I have 7 hours and 30 minutes now. I’m mighty far away from soloing though. I guess the average cadet solos in about 12 hours. I hope I’m average.

I sent a letter to Two Harbors the other day but you have probably left Edison’s by now. Why don’t you stay up there for the entire hay fever season. Jocie could stay with Christianson’s couldn’t she?

Well, darlings, take care of yourselves and don’t worry about me.

Love Jim

Yesterday the motor conked (quit).

Letter start


Well, I stayed in this week no money-I wonder if they’ll ever pay us. Oh, well, I have some time to write and study my navigation problems.

I have nearly 6 hours now. I’m beginning to feel like one of the boys now. My instructor is attempting to teach me landings. I sometimes wonder if I will ever learn anything. So far he hasn’t given me a pink slip (three pink slips on consecutive days means an elimination ride) one of the A/C’s in our group has received two pinks in a row. He’s worried to death-poor guy. There are so many things to watch up in the air. The wings must be level, altimeter at 500 feet, not 503. Or any altitude he designates.

If your nose climbs a little steep you can expect a scream from the front cockpit. Your head must be moving constantly. Watching for the planes. The instructor has a rearview mirror-placed on the wing so he can see every move you make. Sometimes I get so angry at my mistakes-I cussed myself for making such crazy mistakes. I’m trying my darndest to fly that ship and not let that ship fly me. If you get behind up there then you’re done. I never realized there was so much to learn about flying.

Yesterday the motor conked (quit).
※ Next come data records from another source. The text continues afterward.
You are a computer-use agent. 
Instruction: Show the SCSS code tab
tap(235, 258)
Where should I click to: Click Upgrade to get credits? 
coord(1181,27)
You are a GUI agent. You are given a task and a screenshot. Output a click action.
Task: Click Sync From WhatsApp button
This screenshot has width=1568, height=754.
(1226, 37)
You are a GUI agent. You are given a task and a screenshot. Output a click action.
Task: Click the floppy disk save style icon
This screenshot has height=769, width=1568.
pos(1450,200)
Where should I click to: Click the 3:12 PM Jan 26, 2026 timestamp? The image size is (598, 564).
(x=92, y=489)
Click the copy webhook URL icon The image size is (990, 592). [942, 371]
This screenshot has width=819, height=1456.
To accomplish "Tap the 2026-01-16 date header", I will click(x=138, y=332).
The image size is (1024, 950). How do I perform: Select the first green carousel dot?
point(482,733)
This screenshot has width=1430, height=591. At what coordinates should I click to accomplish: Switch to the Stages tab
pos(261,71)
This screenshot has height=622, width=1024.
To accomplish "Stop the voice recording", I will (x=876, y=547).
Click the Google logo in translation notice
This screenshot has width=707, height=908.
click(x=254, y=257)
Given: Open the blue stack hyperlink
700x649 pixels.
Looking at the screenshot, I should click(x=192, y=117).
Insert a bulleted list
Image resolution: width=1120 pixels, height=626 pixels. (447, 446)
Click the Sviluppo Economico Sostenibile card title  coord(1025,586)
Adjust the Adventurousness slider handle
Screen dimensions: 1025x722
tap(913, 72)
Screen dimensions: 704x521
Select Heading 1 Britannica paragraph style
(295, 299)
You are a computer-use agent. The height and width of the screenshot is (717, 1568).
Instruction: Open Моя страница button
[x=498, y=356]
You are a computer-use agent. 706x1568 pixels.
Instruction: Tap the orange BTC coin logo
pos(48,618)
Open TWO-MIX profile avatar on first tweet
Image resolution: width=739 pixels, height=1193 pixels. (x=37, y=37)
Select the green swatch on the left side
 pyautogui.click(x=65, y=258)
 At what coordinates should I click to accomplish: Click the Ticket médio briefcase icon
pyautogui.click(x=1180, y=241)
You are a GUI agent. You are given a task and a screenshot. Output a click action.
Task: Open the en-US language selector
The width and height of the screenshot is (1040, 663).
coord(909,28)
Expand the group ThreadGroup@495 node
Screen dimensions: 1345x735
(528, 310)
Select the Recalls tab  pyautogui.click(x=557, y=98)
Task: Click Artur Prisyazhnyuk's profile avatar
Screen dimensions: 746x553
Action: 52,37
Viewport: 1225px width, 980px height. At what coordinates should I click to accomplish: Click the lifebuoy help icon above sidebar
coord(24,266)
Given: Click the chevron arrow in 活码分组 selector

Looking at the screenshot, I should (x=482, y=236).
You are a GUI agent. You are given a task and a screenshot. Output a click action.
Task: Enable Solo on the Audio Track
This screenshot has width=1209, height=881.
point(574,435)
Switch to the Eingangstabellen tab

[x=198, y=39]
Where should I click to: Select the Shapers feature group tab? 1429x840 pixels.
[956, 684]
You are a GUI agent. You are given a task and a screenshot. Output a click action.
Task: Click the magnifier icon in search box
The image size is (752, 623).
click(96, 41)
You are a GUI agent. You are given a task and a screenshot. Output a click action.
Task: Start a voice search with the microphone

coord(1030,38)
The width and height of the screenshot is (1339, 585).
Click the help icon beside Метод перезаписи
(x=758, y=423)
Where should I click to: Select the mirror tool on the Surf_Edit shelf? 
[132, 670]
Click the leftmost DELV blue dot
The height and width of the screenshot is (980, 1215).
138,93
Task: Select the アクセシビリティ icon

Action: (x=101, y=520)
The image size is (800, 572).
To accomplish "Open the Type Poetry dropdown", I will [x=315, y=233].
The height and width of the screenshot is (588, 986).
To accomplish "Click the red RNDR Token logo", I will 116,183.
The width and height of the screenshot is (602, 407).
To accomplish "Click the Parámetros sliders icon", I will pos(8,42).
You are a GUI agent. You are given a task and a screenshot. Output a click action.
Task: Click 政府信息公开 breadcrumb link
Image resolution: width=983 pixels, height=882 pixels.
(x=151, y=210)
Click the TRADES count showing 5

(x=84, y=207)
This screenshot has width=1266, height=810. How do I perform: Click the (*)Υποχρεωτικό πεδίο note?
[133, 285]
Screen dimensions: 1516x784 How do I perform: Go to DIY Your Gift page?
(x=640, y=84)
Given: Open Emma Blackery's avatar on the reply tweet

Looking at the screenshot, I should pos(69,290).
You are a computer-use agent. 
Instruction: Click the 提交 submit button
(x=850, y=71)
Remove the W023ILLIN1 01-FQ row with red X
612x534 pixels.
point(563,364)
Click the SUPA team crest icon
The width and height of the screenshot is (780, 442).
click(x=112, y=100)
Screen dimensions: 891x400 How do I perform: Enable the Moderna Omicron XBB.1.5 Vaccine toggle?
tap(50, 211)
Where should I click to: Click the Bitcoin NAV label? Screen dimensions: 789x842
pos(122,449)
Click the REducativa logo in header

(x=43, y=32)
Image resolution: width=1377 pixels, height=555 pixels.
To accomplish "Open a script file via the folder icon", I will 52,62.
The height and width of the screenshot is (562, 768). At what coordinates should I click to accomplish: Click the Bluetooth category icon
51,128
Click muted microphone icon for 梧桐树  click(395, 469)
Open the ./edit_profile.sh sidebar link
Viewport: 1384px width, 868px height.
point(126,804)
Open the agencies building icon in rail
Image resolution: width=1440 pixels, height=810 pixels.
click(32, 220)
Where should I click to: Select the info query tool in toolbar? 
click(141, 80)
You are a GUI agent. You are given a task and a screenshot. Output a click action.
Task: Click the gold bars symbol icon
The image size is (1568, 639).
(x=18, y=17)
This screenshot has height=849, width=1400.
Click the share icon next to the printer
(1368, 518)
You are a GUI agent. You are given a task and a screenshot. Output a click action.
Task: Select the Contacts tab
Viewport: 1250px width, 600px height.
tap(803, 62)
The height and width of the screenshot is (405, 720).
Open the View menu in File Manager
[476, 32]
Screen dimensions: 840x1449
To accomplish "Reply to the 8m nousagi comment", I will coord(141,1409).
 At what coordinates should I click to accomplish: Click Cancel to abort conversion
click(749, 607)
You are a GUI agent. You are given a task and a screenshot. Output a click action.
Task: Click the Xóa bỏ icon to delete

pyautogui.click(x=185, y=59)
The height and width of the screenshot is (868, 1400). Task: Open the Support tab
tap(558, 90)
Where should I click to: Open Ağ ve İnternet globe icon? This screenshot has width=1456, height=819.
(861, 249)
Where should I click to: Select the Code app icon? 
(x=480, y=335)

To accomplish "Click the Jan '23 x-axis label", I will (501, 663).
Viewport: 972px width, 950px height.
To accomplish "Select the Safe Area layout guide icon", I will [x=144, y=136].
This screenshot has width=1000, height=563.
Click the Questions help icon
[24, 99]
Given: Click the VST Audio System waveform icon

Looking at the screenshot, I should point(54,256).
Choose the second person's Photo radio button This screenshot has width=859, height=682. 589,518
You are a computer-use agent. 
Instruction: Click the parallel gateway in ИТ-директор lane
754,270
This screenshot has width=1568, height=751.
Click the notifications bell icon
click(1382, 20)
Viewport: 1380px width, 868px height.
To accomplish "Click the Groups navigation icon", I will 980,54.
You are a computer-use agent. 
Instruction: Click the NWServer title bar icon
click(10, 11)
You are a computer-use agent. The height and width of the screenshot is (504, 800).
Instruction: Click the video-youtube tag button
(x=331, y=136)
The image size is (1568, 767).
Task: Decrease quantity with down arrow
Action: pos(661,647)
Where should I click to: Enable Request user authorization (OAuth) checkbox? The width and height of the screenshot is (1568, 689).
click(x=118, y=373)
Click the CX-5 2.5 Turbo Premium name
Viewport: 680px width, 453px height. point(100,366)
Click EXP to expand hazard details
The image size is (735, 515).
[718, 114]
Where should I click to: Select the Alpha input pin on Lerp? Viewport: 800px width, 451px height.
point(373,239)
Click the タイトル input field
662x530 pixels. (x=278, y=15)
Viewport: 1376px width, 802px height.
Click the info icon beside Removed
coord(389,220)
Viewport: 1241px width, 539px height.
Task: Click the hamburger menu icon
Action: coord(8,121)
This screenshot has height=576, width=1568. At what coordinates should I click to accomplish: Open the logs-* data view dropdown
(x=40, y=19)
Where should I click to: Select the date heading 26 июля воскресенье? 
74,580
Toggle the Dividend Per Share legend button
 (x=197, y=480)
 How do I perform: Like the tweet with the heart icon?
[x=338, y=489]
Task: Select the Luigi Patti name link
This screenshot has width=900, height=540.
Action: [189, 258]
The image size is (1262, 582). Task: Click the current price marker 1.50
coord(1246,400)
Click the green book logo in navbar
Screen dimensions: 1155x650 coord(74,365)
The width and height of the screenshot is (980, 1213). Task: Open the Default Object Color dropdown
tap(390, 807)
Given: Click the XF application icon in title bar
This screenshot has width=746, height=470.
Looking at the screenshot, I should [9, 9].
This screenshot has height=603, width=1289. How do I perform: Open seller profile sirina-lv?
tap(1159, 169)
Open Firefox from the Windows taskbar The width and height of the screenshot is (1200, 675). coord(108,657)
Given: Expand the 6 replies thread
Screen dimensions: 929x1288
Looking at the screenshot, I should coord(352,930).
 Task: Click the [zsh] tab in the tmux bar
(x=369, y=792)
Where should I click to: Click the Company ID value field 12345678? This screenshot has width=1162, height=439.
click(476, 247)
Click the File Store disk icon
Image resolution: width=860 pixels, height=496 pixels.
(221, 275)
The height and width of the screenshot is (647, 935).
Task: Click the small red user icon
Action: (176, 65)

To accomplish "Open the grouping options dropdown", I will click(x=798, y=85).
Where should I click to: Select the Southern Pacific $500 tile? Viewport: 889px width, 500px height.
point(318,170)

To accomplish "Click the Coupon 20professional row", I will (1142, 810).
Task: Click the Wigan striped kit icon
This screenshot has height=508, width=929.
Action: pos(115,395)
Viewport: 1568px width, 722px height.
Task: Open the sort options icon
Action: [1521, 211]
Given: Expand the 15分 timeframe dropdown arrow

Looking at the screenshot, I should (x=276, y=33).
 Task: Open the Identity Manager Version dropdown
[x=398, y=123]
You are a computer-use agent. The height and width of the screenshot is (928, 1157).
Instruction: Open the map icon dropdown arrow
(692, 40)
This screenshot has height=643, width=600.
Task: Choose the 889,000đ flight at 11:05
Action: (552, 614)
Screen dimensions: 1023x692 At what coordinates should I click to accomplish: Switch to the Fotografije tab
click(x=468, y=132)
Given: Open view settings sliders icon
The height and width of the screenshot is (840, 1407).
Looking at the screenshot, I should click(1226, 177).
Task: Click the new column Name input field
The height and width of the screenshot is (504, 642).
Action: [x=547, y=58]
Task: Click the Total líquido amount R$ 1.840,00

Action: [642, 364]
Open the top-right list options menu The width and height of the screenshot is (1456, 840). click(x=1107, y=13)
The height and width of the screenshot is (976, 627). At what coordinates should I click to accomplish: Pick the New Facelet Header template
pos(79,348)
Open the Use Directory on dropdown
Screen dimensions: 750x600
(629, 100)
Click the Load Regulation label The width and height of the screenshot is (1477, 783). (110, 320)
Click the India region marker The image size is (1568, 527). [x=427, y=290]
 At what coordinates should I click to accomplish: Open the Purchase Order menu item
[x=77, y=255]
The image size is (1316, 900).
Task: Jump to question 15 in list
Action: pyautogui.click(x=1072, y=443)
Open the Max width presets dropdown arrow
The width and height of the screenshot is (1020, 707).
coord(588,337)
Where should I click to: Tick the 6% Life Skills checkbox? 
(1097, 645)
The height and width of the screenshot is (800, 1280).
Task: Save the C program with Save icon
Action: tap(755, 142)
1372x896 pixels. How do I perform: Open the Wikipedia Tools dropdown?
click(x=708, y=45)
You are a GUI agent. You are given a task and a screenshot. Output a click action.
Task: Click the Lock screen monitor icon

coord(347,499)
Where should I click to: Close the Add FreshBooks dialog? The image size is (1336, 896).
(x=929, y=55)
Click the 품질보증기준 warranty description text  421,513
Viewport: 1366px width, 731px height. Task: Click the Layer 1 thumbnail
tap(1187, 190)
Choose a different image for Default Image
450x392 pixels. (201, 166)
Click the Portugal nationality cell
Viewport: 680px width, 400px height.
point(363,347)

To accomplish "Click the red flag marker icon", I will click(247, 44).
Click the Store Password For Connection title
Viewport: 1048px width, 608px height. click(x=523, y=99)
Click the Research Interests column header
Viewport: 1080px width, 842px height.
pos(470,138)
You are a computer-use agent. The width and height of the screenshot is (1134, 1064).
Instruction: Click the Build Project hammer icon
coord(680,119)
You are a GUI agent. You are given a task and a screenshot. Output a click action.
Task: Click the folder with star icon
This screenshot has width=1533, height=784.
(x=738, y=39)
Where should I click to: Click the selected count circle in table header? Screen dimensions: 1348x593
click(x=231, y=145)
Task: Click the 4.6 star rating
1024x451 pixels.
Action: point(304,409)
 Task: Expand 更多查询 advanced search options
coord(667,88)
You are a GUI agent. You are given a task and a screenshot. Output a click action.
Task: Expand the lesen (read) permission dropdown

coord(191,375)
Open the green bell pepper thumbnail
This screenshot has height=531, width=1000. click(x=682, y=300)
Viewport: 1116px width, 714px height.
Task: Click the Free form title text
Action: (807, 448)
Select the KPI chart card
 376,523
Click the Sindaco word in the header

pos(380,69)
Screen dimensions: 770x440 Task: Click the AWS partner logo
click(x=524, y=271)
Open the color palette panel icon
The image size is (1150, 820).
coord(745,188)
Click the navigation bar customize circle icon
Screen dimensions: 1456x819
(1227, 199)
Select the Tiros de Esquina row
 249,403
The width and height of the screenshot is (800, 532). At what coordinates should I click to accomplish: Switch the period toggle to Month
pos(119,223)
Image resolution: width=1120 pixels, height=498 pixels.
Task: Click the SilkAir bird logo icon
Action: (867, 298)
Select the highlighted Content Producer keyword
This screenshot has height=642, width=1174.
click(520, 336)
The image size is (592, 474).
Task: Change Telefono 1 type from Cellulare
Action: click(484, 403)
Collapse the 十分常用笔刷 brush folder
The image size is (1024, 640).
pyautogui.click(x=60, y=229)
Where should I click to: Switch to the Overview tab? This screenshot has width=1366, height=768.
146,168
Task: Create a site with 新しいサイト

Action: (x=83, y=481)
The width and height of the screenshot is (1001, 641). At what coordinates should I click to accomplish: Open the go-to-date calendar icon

My instructor yelled “give me those controls.” I thought he had turned the motor off himself. He had a field picked out in a minute. We made a good landing considering the field was very rough. I didn’t get scared until everything was over. My instructor said that was the first time the motor had conked since he had been stationed at Rankin. Maybe I’m a jinx-

Love Jim

When you dive for old mother Earth at 200 mph-it really thrills you


Dear Mother-

Your letters were lovely, darling. All my friends admired your writing-I’m very proud of my mother, you know. So happy to hear the North woods agrees with you. I always thought those shots were a lot of bunk.

It was swell, inviting Thelma up for the weekend. She’s been so nice to me mother. She writes every day and always has something nice to say about Jocie and you, darling. Thelma sent a beautiful pair of sunglasses to me-they are very good ones-she’s really swell.

Yesterday I flew very well-I even received a compliment from my instructor-which is very seldom.

He is teaching me spins-gosh! They are fun. When you dive for old mother Earth at 200 mph-it really thrills you. Three of my pals washed out already-they are taking it pretty tough. I feel so sorry for them. I think it’s best to acquire an attitude “Well, it’s for my own good.”

If you can’t fly-you can’t-I don’t care if it’s all American fullback-they wash out just as easily as the little puny fellow.

I can’t realize, it’s fall already, but time flies so fast for us because we are always on the go. I would love to have a two-week furlough so I could come home to you.

I’ll bet Dad would like my uniform wouldn’t he. Dad’s really a good egg-I’m so lucky-I have parents that I can really be proud of-say, by the way, one of my roommates hails from Denver-he said that he has been to Leadville a number of times. He claims it’s still a wild little town. If you come out to see me, you could stop in Leadville. Well mother, don’t hurt yourself chopping wood, I want you all in one piece.

Love Jim.

I haven’t too much time to write these letters so you’ll have to bear the poor writing.